WHAT IS EXPECTED — Write out each line of the listing as it stands, without the images.

SUPPLIED DATA —
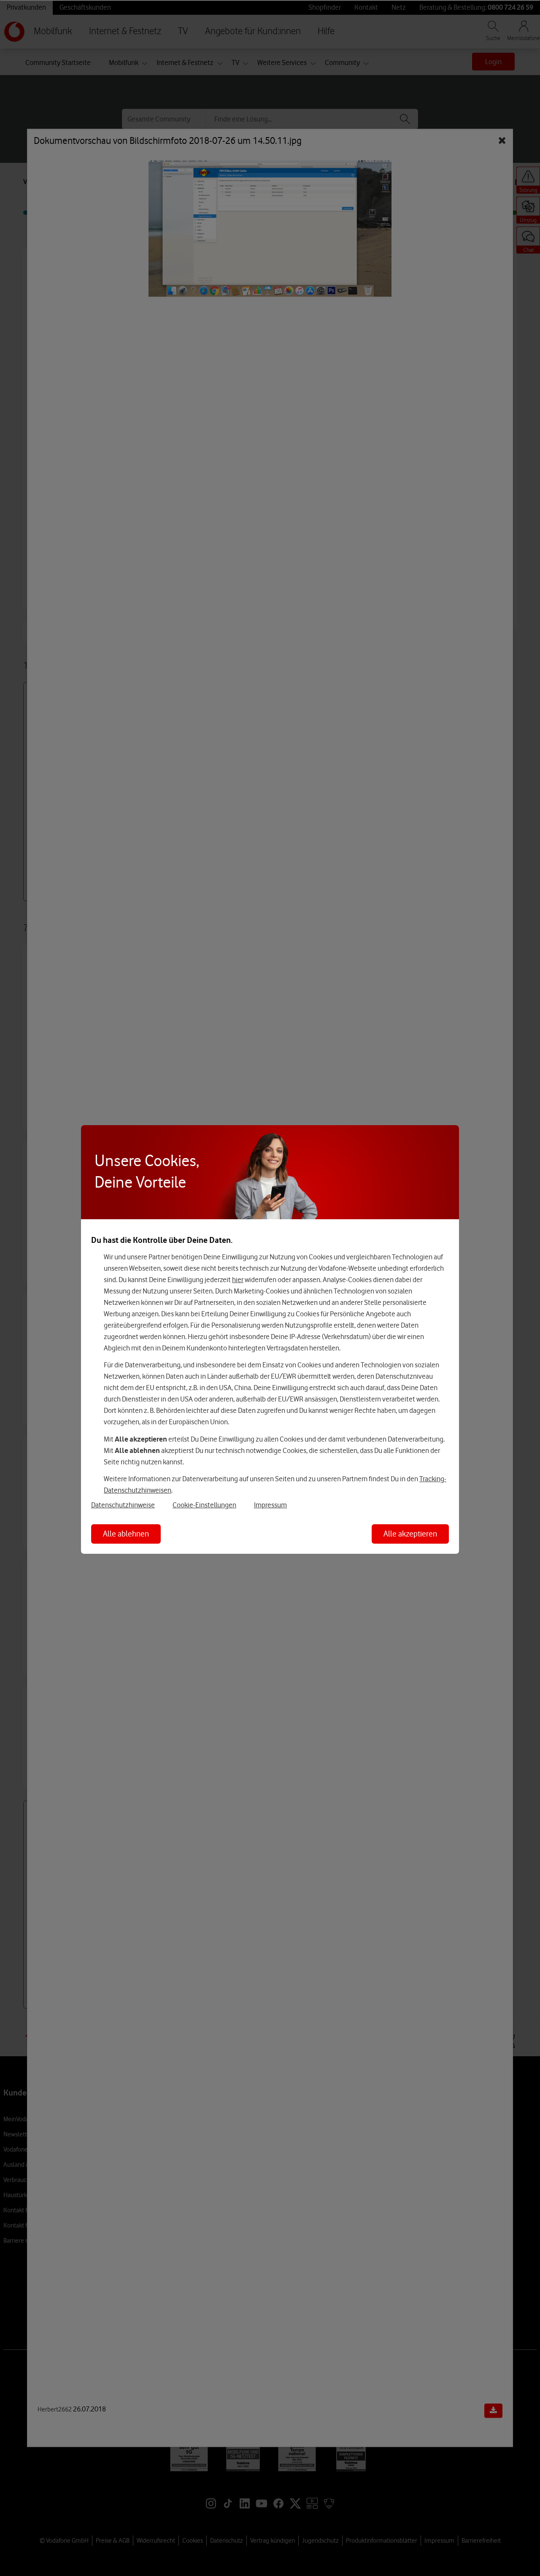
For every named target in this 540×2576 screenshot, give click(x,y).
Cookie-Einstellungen (204, 1505)
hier (237, 1279)
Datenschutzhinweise (123, 1505)
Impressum (270, 1505)
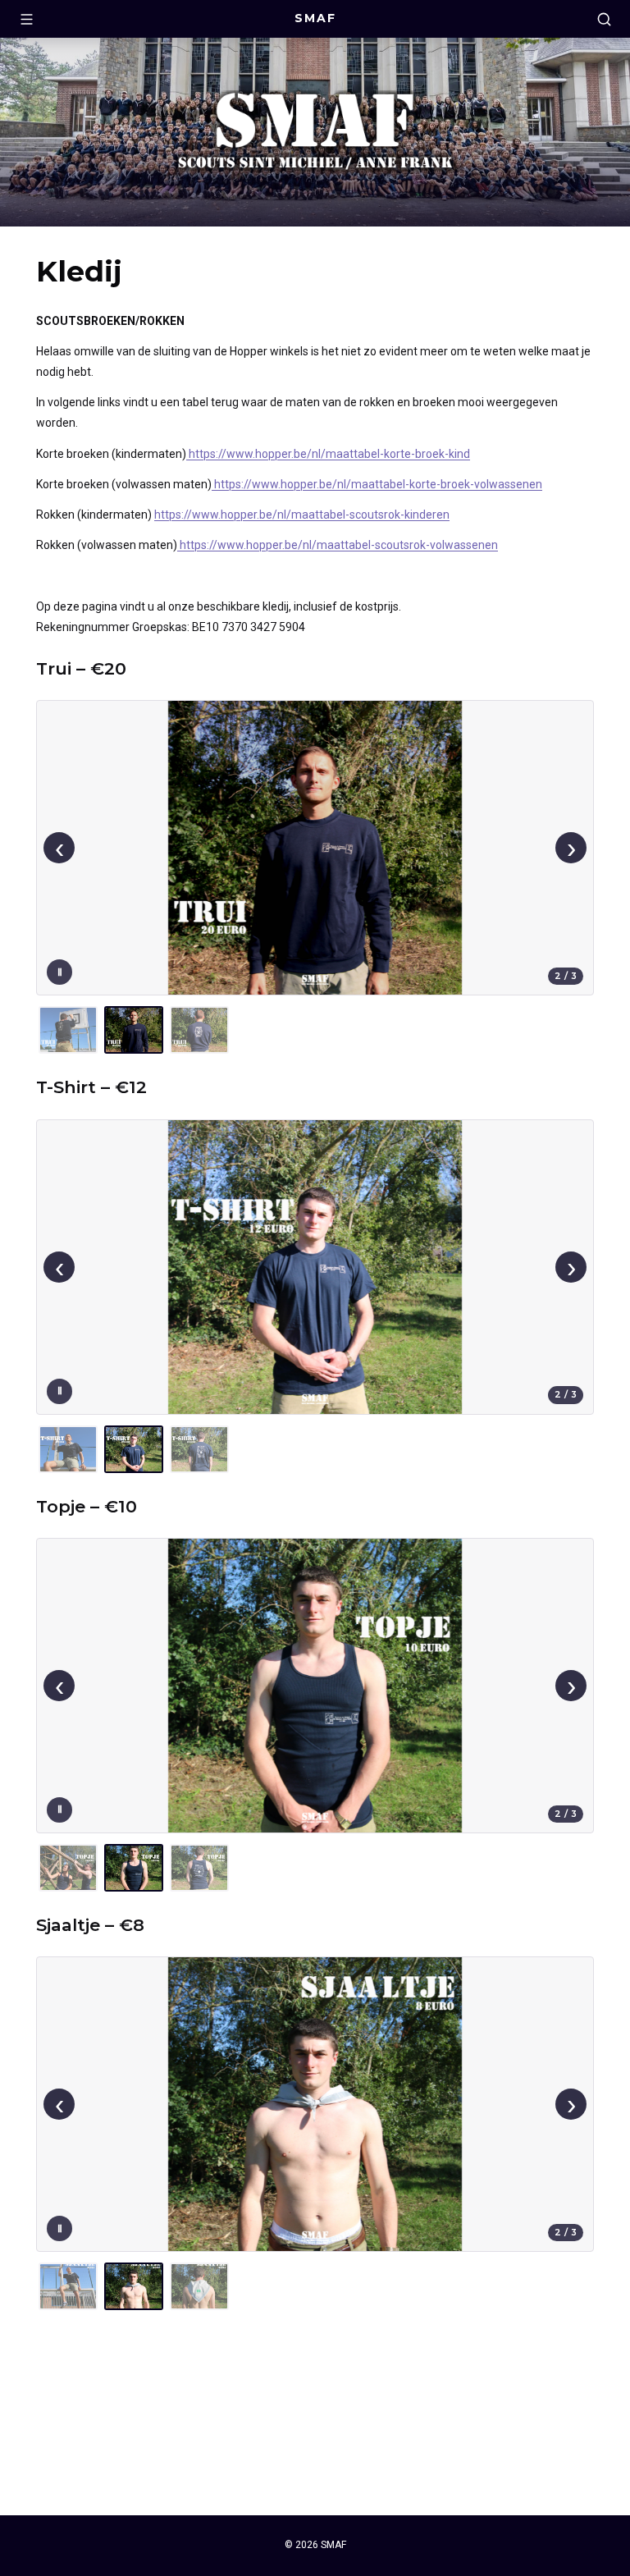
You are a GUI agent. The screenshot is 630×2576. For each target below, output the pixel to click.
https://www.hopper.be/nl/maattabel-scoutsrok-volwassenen (337, 544)
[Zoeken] (603, 18)
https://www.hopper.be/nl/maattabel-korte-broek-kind (328, 453)
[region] (315, 878)
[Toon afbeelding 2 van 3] (133, 1030)
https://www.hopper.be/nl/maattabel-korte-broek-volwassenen (377, 484)
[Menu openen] (26, 18)
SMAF (315, 18)
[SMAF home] (315, 132)
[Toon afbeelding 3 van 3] (199, 1030)
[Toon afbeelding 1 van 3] (68, 1030)
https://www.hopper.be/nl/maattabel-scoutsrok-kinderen (302, 514)
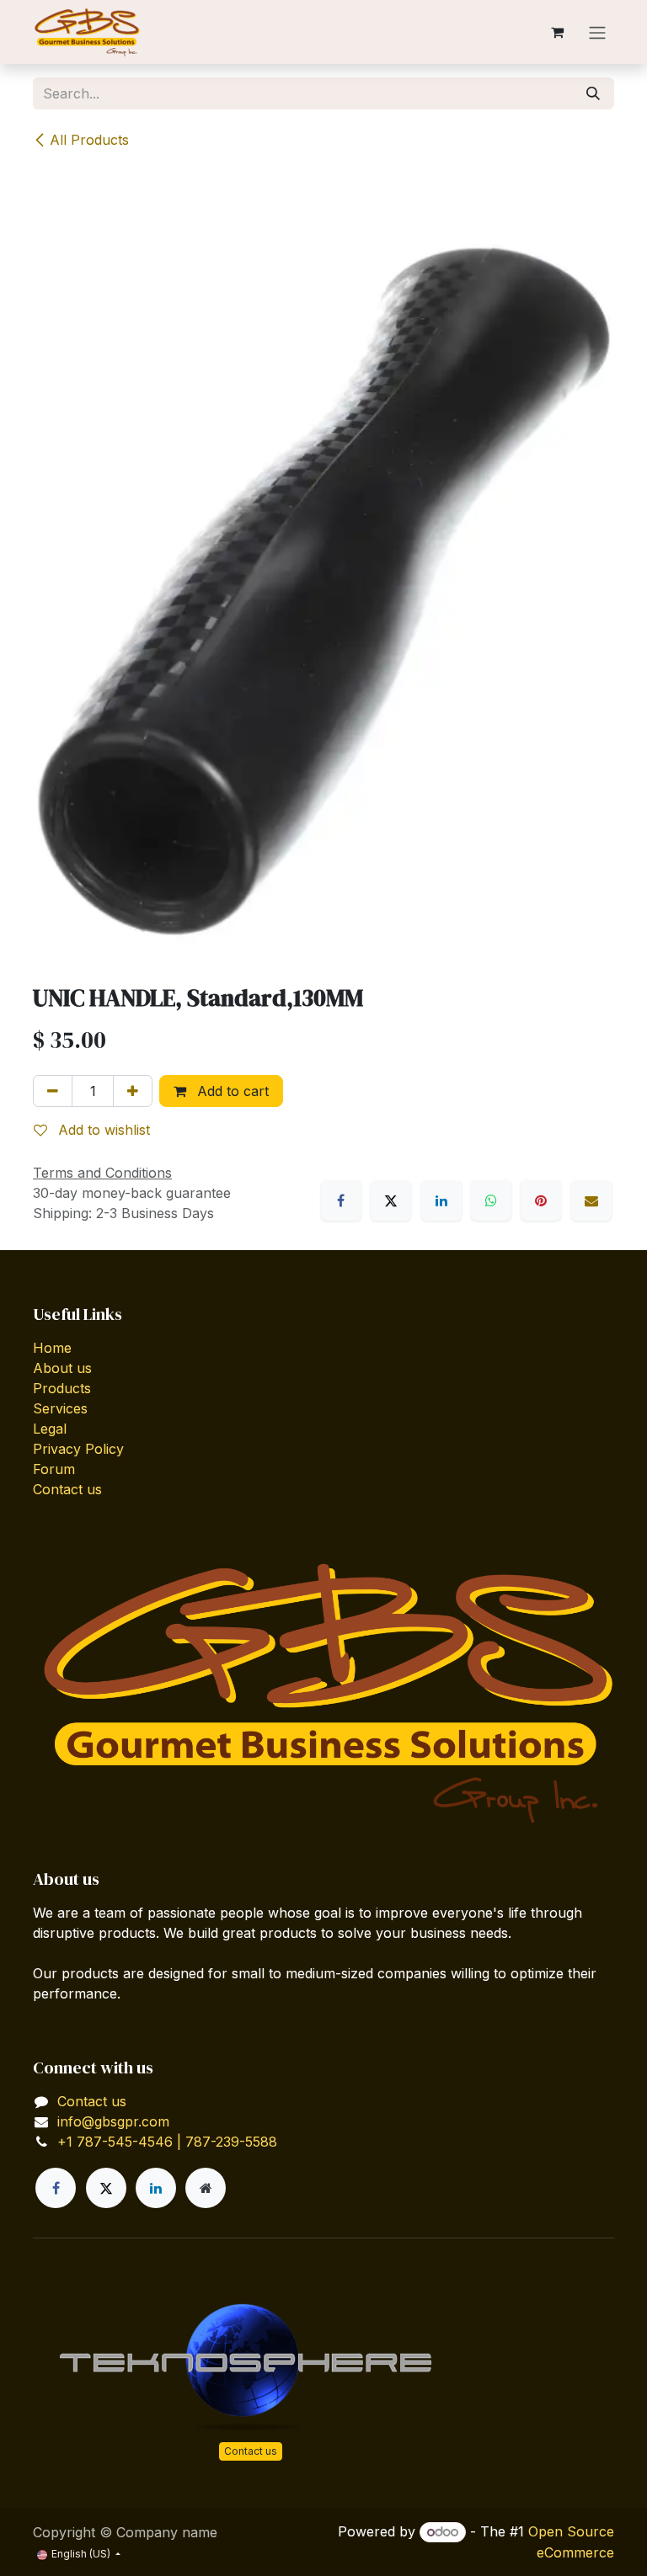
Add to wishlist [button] (102, 1129)
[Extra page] (205, 2188)
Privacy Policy (78, 1448)
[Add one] (132, 1091)
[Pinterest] (541, 1200)
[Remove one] (52, 1091)
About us (62, 1368)
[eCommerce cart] (557, 32)
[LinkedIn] (441, 1200)
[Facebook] (341, 1200)
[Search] (593, 93)
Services (60, 1408)
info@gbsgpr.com (113, 2121)
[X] (391, 1200)
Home (52, 1347)
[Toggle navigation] (597, 32)
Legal (50, 1428)
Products (62, 1388)
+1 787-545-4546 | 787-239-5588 (167, 2141)
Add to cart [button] (231, 1091)
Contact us (67, 1489)
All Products (89, 139)
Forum (54, 1469)
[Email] (591, 1200)
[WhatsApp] (491, 1200)
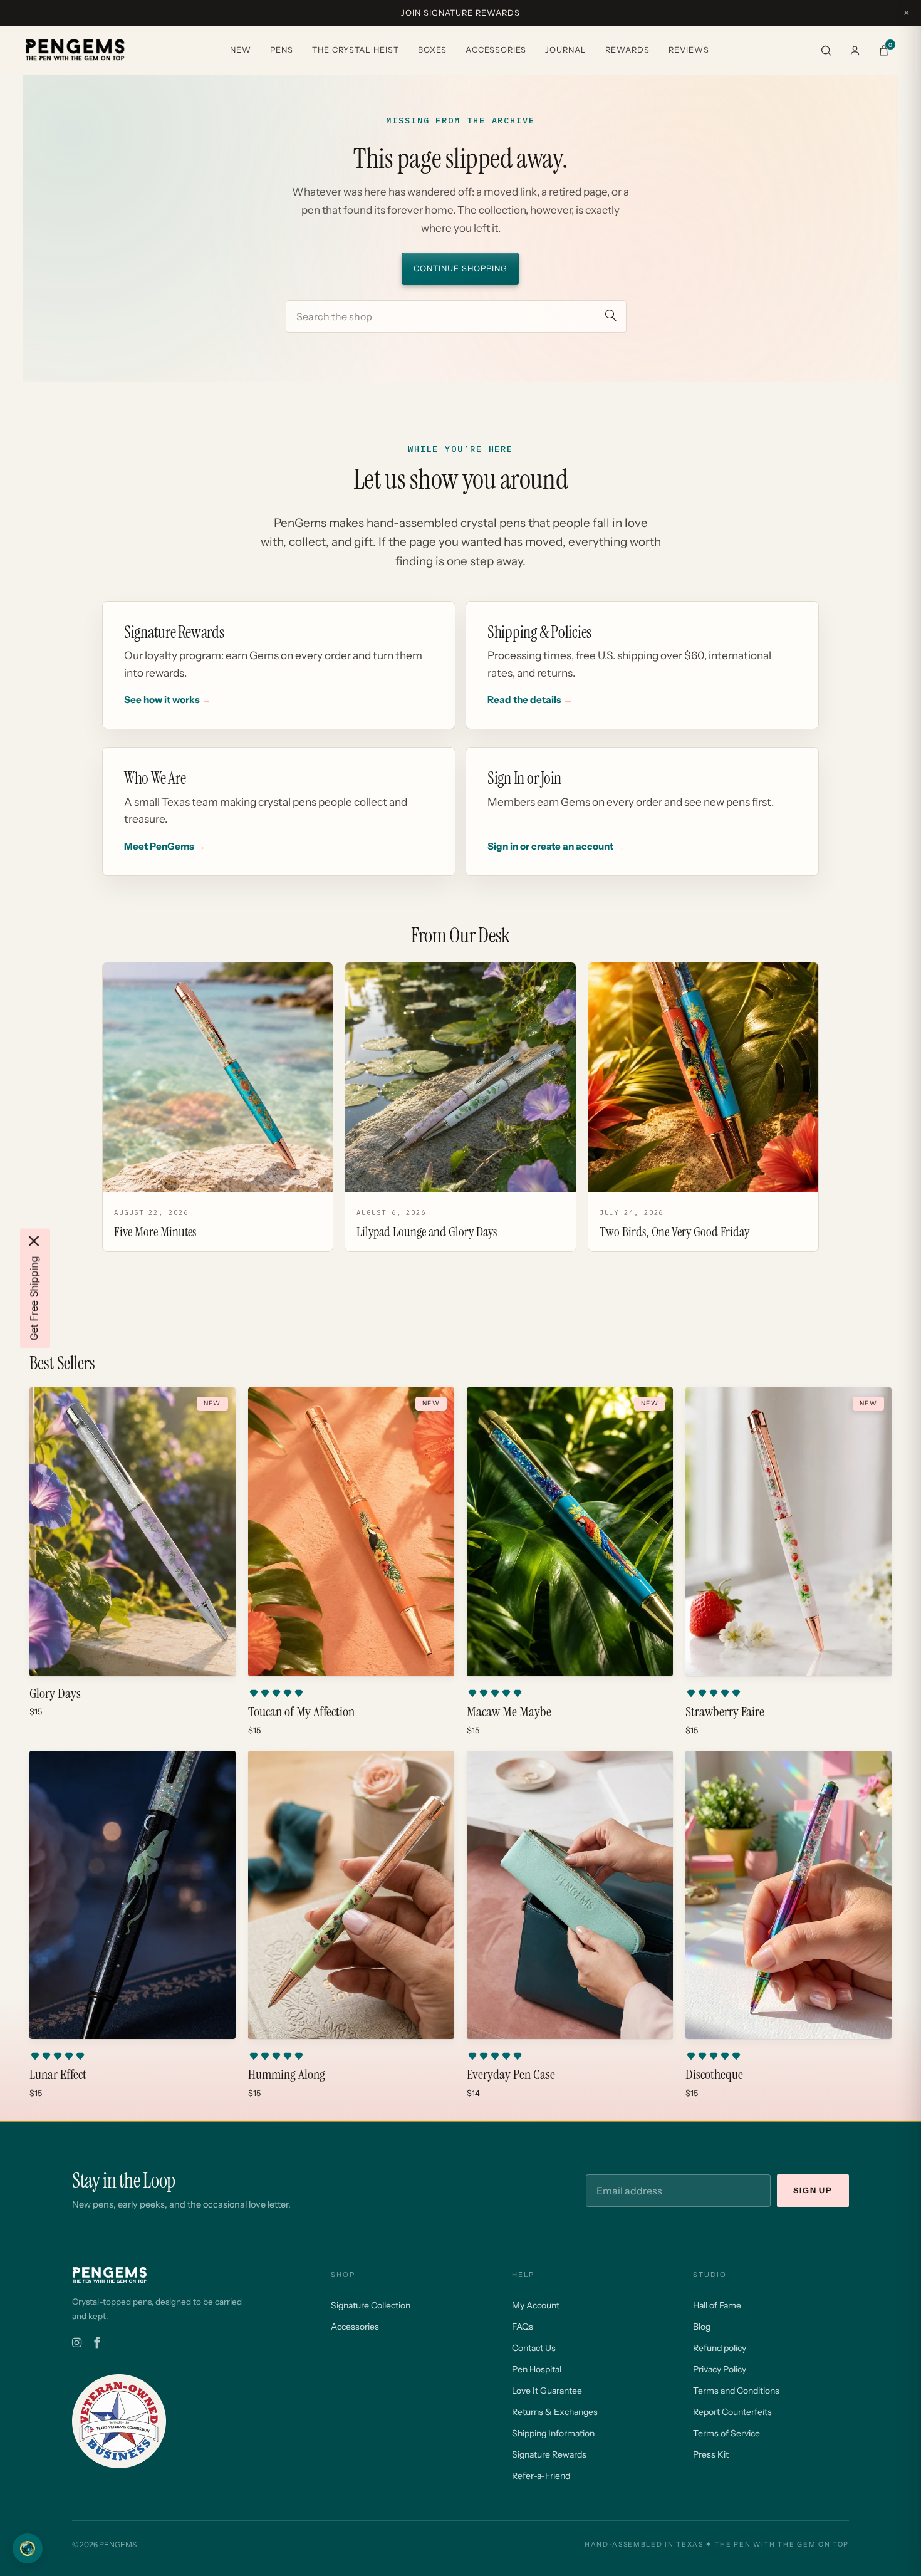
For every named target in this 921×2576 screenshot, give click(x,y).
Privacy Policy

EXERCISE ANSWER —
For every named target in this 540×2576 screenshot, give click(x,y).
Cookie-Einstellungen (204, 1505)
hier (237, 1279)
Datenschutzhinweise (123, 1505)
Impressum (270, 1505)
You are a GUI agent. The screenshot is 630×2576. For each target below, output the pixel to click.
https://www.hopper.be/nl/maattabel-scoutsrok-volwassenen (337, 544)
[Zoeken] (603, 18)
https://www.hopper.be/nl/maattabel-korte-broek-kind (328, 453)
[region] (315, 878)
[Toon afbeelding 2 van 3] (133, 1030)
https://www.hopper.be/nl/maattabel-korte-broek-volwassenen (377, 484)
[Menu openen] (26, 18)
SMAF (315, 18)
[SMAF home] (315, 132)
[Toon afbeelding 3 van 3] (199, 1030)
[Toon afbeelding 1 van 3] (68, 1030)
https://www.hopper.be/nl/maattabel-scoutsrok-kinderen (302, 514)
Add to wishlist [button] (102, 1129)
[Extra page] (205, 2188)
Privacy Policy (78, 1448)
[Add one] (132, 1091)
[Pinterest] (541, 1200)
[Remove one] (52, 1091)
About us (62, 1368)
[eCommerce cart] (557, 32)
[LinkedIn] (441, 1200)
[Facebook] (341, 1200)
[Search] (593, 93)
Services (60, 1408)
info@gbsgpr.com (113, 2121)
[X] (391, 1200)
Home (52, 1347)
[Toggle navigation] (597, 32)
Legal (50, 1428)
Products (62, 1388)
+1 787-545-4546 | 787-239-5588 (167, 2141)
Add to cart [button] (231, 1091)
Contact us (67, 1489)
All Products (89, 139)
Forum (54, 1469)
[Email] (591, 1200)
[WhatsApp] (491, 1200)
For every named target in this 921×2576 screenshot, give click(x,y).
Privacy Policy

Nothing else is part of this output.